Читать книгу Рассвет - Генри Райдер Хаггард - Страница 18

Глава XVI

Оглавление

Теперь, мой читатель, мы снова встретимся с Анжелой, причем встреча эта выйдет куда более подробной; однако следует быть готовым к тому, что во внешности ее произошли перемены, ибо занавес над предыдущей сценой опустился уже десять лет назад – именно тогда мы в последний раз видели девочку, чьи странные наклонности вызывали удивление и негодование Пиготт и интерес мистера Фрейзера; десять лет, как нам хорошо известно, могут произвести много перемен в истории мира и отдельных личностей. За десять лет одни фигуры были начисто сметены с доски, и места их заняли другие; некоторые стали богаче, многие беднее, некоторые печальнее, некоторые мудрее – и все мы, без исключения, стали на десять лет старше. Так вот, все это случилось и с малышкой Анжелой – той самой Анжелой, которую прежде мы знали так мало; десять лет – это огромная разница между худенькой девочкой девяти с половиной лет и почти двадцатилетней женщиной.

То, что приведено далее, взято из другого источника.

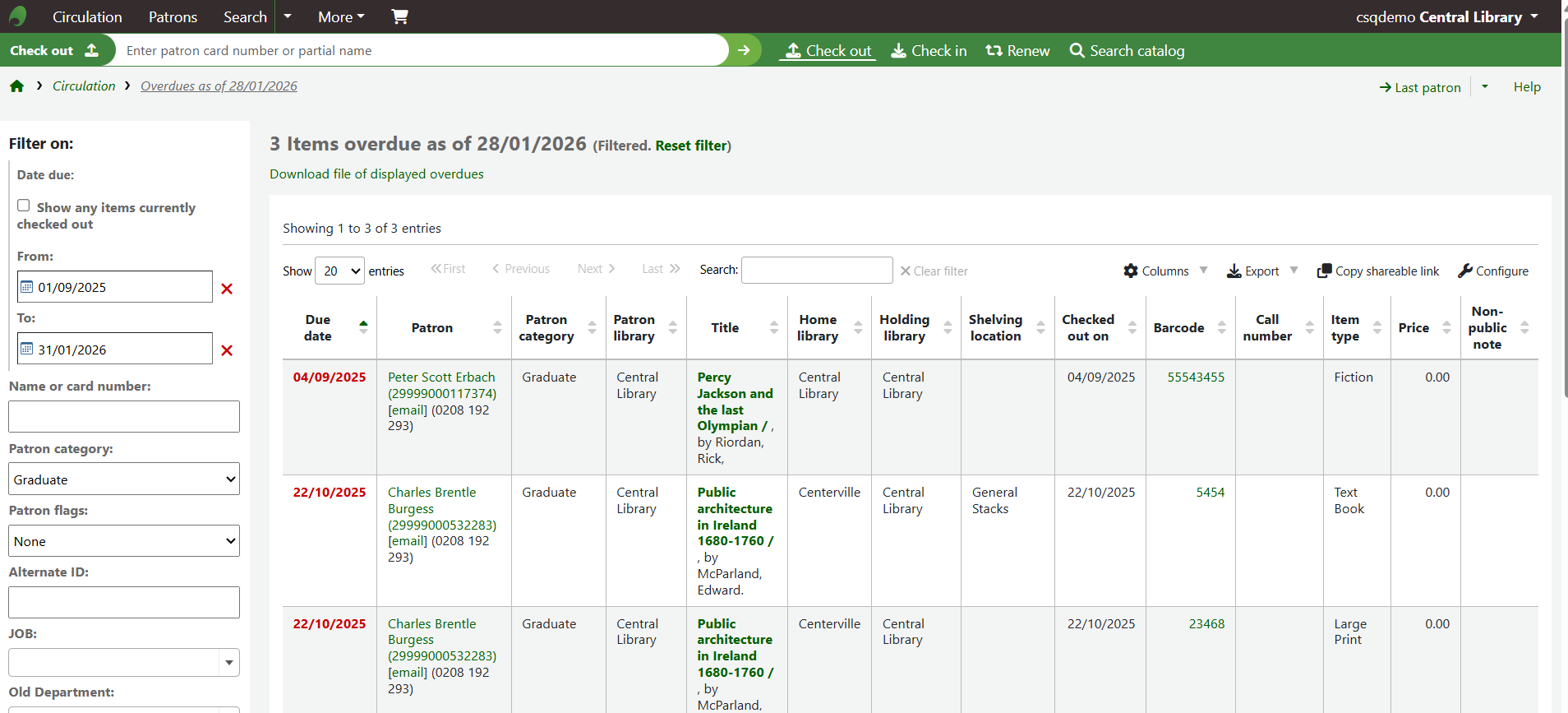
Task: Click the Copy shareable link icon
Action: 1324,271
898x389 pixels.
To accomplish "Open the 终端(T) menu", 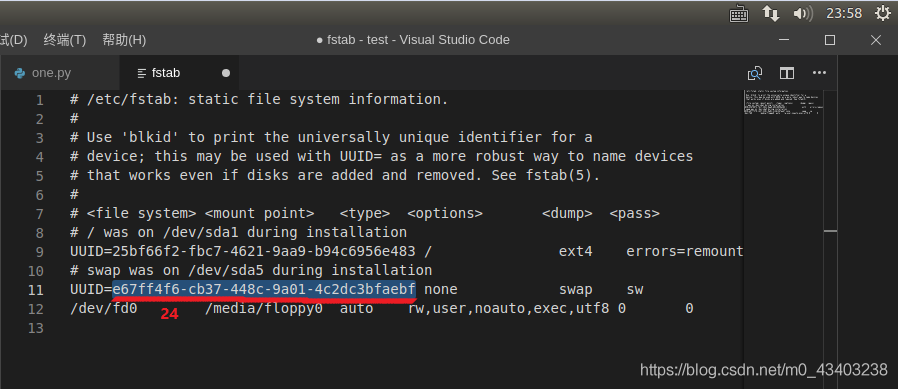I will (65, 40).
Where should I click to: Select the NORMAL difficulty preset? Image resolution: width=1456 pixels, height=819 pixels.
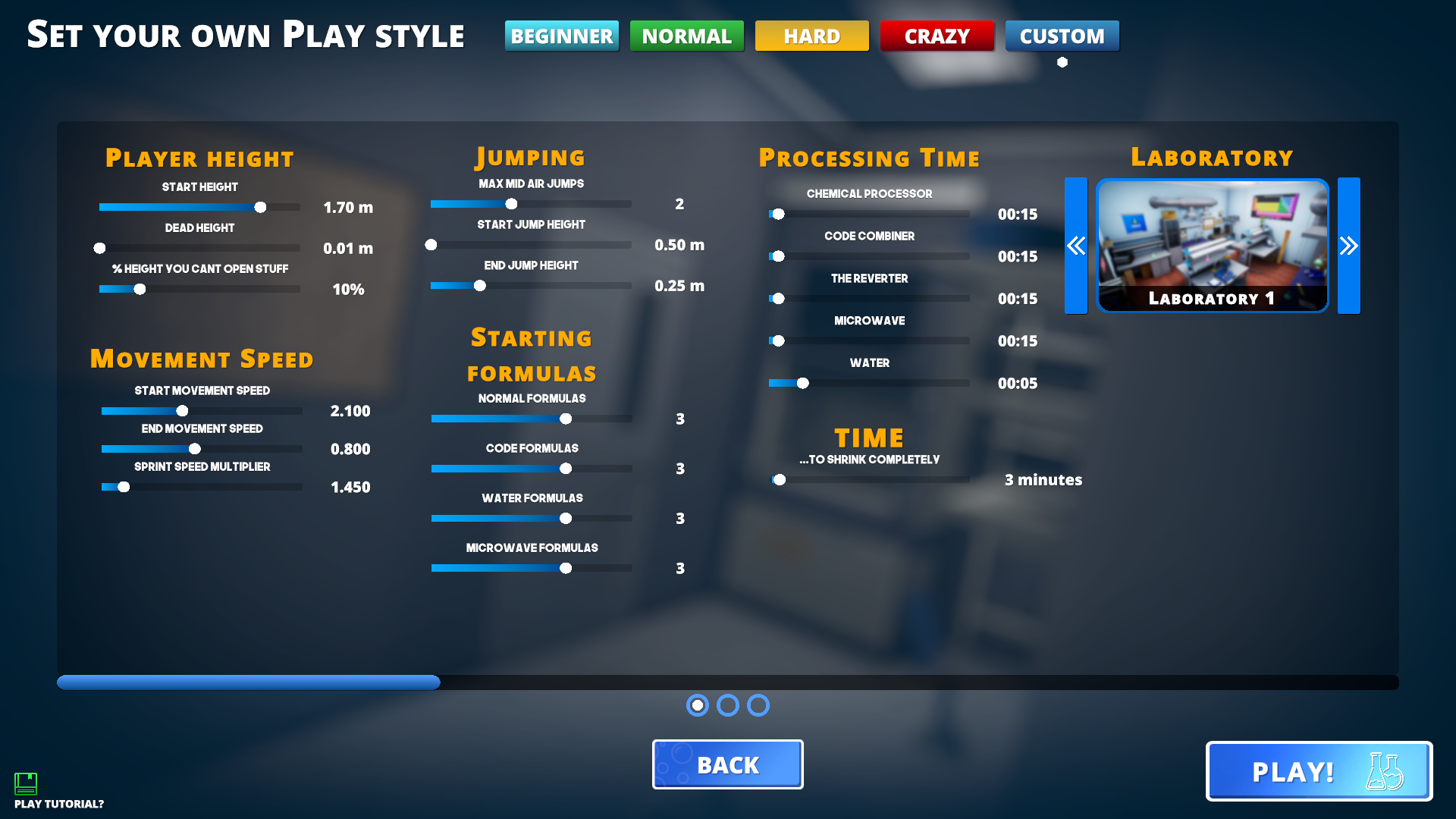686,34
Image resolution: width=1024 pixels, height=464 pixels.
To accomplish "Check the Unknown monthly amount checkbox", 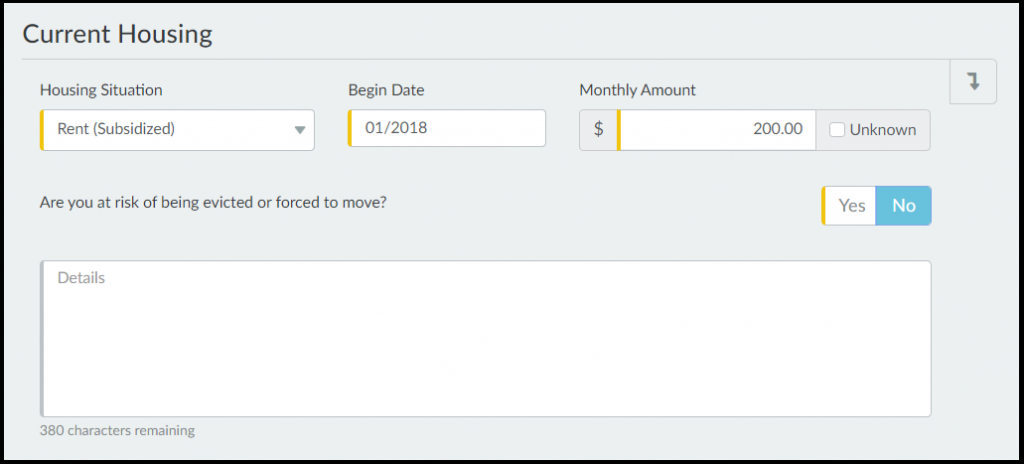I will [x=837, y=130].
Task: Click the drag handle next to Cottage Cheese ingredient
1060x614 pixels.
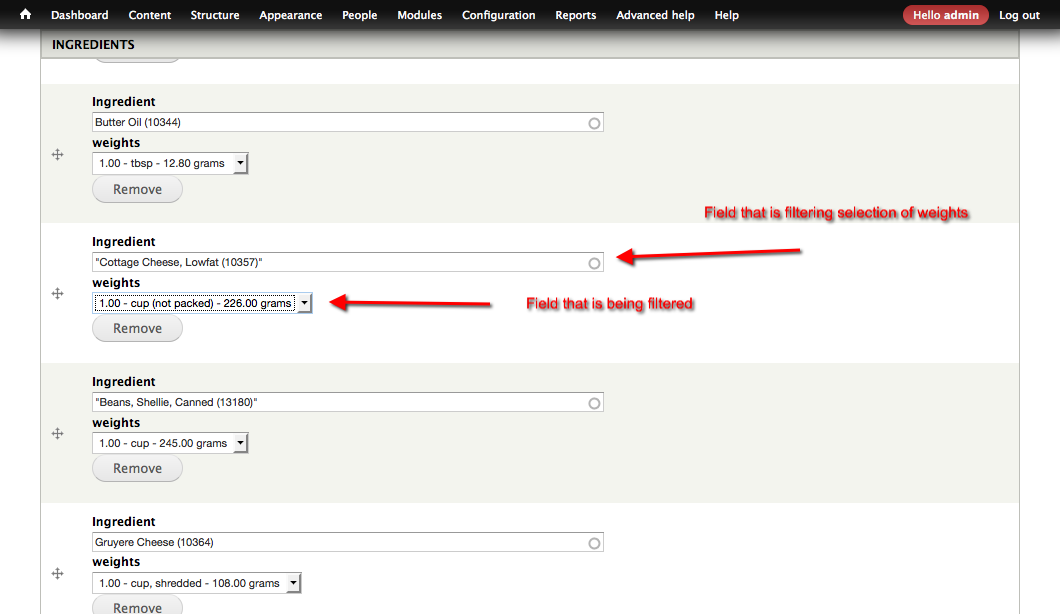Action: click(x=57, y=295)
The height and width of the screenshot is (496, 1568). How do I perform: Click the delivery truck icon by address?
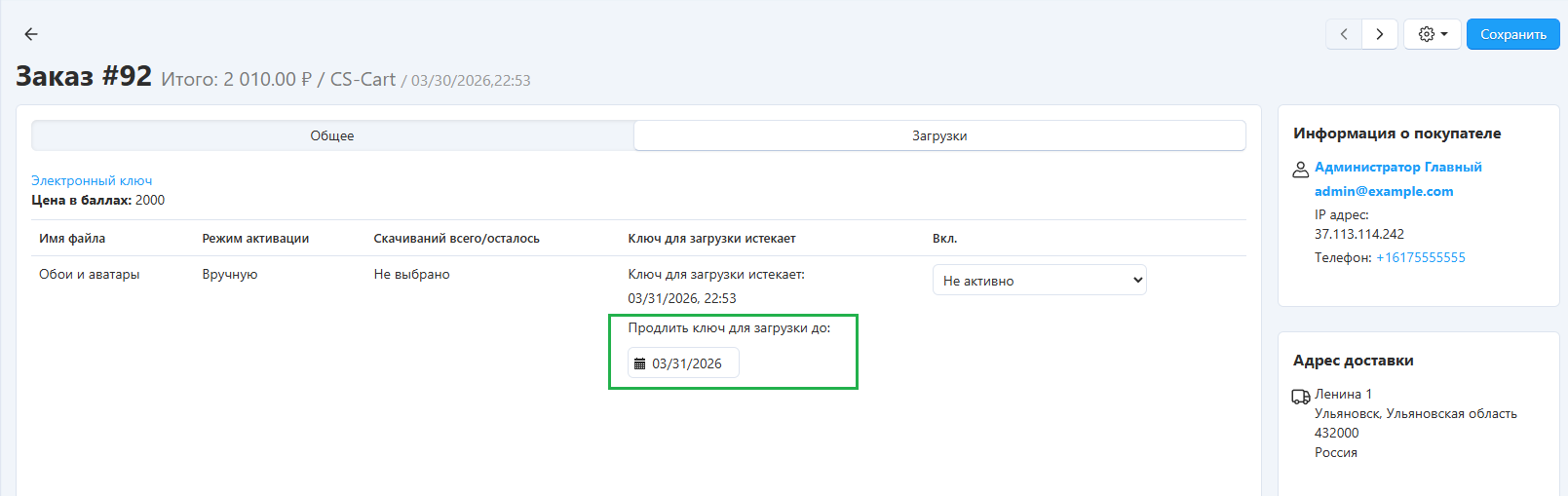[x=1300, y=397]
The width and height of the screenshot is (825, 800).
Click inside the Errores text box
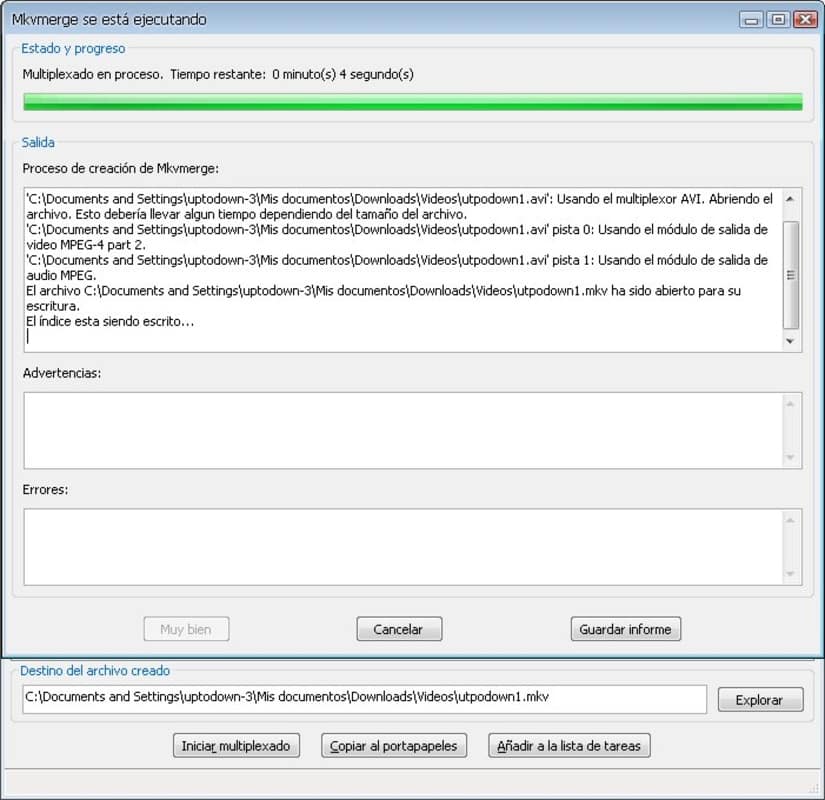(x=400, y=547)
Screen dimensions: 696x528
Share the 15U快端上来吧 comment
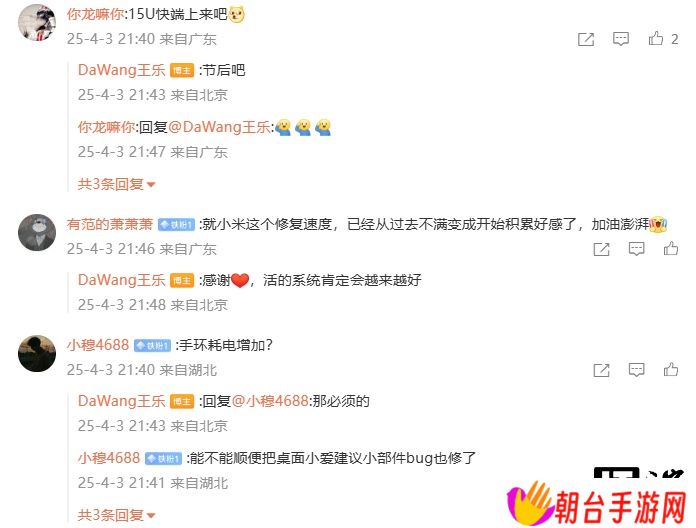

Когда мы видели ее в последний раз, Анжела только собиралась начать свое образование. Перенесемся же в тот памятный вечер, когда после десяти лет прилежной учебы мистер Фрейзер – строгий учитель, которому не так уж легко угодить – объявил, что он более ничему научить Анжелу не может.

Сегодня сочельник. Кап-кап-кап… с голых ветвей на промокшую землю капает дождь. Последние отблески дневного света, исполнявшего свои скучные обязанности последние несколько часов, постепенно меркнут, и зарождающаяся буря празднует этот факт, выказывая свою дикую радость по поводу приближения ночи тем, что все громче завывает в кронах деревьев и гоняет по небу рваные облака, принесенные с моря, так, что они мчатся, подобно призрачному табуну обезумевших лошадей.

Однако все это происходит за стенами домика священника; давайте же заглянем внутрь. В уютном кабинете, в потертом кресле рядом со столом, заваленным книгами, с несколькими листами бумаги в руках сидит мистер Фрейзер. Волосы у него немного поседели с тех пор, как он начал обучать Анжелу – примерно в той степени, в какой и положено поседеть мягким тонким волосам, принадлежащим человеку пятидесяти трех лет; в остальном он выглядит почти так же, как и прежде, и лицо его по-прежнему утонченно и благородно. Наконец он кладет на стол листы бумаги, которые внимательно изучал, и говорит:

– Ваше решение совершенно здраво, Анжела, но вы пришли к нему в свойственной вам манере и своим собственным путем. Не то чтобы ваш метод не имел никаких достоинств – прежде всего, он более лаконичен, чем мой; но, с другой стороны, он показывает женскую слабость. Невозможно проследить каждый шаг от ваших посылок до вашего заключения, как бы оно ни было правильно.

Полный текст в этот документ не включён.